人魚らしさってどんなの?って言われても人魚の実物は知らないけれど、思い描く想像ってすごく良くなりがちだけど、そんなの軽々と飛び超えちゃう魅力に「人魚に恋する」なんてバカバカしい、と感じられない。んなアホなと言いかけた口が開きっぱなしになってあんぐり。

人魚なもんだから人間の世界を何も知らなくて…っていうのがあざとく見えない生まれたてのような、ひねくれがち複雑な大人の心も洗い流してくれるようなフレッシュさ。

素直だからいい、っていうんじゃなくて、だけど素直で何が悪いか?とトム・ハンクスの青年といい思ってしまう。もういちいちが可愛い二人のロマンティックなラブコメディ。

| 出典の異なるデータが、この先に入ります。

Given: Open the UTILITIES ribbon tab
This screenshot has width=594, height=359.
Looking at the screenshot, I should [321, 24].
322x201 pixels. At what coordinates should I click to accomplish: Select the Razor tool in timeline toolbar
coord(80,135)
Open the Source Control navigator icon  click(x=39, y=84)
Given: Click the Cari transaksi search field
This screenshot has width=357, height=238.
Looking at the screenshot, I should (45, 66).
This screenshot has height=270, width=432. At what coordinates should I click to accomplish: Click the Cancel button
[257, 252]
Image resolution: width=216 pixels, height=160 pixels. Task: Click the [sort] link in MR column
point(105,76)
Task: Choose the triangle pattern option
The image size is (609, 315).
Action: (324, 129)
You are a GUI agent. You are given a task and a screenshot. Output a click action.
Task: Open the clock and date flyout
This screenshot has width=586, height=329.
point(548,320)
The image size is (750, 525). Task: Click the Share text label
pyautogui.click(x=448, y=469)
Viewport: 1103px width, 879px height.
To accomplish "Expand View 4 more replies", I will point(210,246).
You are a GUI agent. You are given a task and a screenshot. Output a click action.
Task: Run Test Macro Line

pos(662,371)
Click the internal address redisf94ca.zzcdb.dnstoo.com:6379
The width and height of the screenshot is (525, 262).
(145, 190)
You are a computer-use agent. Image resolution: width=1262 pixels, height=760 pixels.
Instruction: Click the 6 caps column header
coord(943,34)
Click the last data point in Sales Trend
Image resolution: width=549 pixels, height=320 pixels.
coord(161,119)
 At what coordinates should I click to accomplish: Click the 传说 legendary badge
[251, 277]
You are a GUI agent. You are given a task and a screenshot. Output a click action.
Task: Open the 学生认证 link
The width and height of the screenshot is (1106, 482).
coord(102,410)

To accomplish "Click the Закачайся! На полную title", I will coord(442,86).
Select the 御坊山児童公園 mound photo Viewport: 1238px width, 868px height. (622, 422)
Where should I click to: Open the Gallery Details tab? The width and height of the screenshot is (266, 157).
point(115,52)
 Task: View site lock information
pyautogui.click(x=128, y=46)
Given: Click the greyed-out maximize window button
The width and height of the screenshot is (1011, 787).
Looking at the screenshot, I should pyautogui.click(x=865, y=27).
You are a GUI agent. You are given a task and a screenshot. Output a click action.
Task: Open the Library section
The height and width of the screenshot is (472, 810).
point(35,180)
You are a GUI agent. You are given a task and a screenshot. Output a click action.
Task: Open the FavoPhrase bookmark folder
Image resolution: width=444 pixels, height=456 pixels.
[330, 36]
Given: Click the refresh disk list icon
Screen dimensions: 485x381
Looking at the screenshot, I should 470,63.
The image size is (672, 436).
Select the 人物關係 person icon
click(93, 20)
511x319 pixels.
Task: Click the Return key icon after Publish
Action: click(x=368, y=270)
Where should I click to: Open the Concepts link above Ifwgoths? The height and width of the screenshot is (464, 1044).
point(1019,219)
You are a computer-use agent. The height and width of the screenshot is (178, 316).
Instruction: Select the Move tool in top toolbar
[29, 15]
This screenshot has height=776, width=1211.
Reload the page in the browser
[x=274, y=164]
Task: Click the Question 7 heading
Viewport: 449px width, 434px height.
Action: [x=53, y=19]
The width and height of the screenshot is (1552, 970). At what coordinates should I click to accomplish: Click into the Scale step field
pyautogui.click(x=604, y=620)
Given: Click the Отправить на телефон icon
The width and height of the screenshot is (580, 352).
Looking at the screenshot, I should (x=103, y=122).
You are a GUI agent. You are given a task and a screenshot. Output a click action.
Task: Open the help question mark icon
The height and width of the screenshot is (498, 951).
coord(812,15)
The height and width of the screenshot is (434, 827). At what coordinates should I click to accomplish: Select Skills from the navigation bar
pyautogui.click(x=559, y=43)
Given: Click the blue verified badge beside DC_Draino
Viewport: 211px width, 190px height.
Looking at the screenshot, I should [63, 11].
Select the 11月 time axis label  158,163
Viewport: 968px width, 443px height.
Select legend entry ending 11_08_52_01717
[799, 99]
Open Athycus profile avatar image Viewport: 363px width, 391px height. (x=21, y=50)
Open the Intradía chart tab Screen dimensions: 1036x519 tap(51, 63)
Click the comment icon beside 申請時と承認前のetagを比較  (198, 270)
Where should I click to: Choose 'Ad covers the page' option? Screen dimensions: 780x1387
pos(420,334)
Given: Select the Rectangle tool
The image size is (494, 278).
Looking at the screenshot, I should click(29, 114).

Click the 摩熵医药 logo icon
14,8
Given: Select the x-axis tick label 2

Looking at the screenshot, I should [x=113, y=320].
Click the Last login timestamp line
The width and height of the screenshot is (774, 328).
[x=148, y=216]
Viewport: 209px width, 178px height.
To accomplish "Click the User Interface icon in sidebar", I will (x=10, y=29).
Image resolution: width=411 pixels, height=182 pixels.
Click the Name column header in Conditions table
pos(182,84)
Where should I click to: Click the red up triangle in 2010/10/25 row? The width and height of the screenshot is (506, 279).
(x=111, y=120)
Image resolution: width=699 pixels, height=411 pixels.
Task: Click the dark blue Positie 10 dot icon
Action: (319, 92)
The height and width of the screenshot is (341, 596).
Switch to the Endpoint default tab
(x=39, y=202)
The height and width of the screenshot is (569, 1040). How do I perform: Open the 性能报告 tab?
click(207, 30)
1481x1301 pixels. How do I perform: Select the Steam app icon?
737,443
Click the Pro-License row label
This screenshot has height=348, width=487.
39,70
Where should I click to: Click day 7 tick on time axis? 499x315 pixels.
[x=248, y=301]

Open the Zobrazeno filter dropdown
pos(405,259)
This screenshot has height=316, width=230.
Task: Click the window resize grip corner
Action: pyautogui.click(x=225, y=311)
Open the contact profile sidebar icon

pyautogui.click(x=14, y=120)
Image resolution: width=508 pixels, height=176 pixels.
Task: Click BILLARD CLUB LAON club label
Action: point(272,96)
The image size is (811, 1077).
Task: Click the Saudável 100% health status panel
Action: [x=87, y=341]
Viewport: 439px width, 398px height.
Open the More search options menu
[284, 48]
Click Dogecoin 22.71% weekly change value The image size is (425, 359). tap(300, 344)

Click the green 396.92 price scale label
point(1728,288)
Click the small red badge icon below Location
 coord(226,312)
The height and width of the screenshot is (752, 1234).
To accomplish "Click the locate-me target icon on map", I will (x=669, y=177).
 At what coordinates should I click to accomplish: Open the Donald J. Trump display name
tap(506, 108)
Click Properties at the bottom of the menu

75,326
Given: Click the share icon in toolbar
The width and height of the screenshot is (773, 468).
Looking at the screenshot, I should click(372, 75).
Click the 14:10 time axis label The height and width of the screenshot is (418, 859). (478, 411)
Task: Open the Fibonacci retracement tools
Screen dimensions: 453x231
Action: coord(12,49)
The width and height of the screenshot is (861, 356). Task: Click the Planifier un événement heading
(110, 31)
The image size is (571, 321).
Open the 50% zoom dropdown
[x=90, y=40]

人魚が人間らしい服を買いに行くブティックの店員がたしかベット・ミドラーで、ゲスト的な出演だったのかな?ほんの少しの出演、セリフでもあの豪快というか迫力と達者な口調が印象的だった。

 

 

ちょうどというかそういえばCSでは「キル・ビル」も1,2と放送してて、そっちではダリル・ハンナももう迫力といいスゴイんだけど、とても同じ人物とは思えない、というか違うダリル・ハンナだよね?違うと言って…と思いたくなる。あれはあれで長身の二人が狭いトレーラーハウスの中で対決する迫力と、最終的にブライド(ユマ・サーマン)に目を見えなくされちゃったダリル・ハンナが、痛みと怒りで大暴れして対決以上に一人でトレーラーハウスをガンガンぶち壊していくのも、すごくおもしろいんだけど。清涼感を求めるならスプラッシュかなと思いました。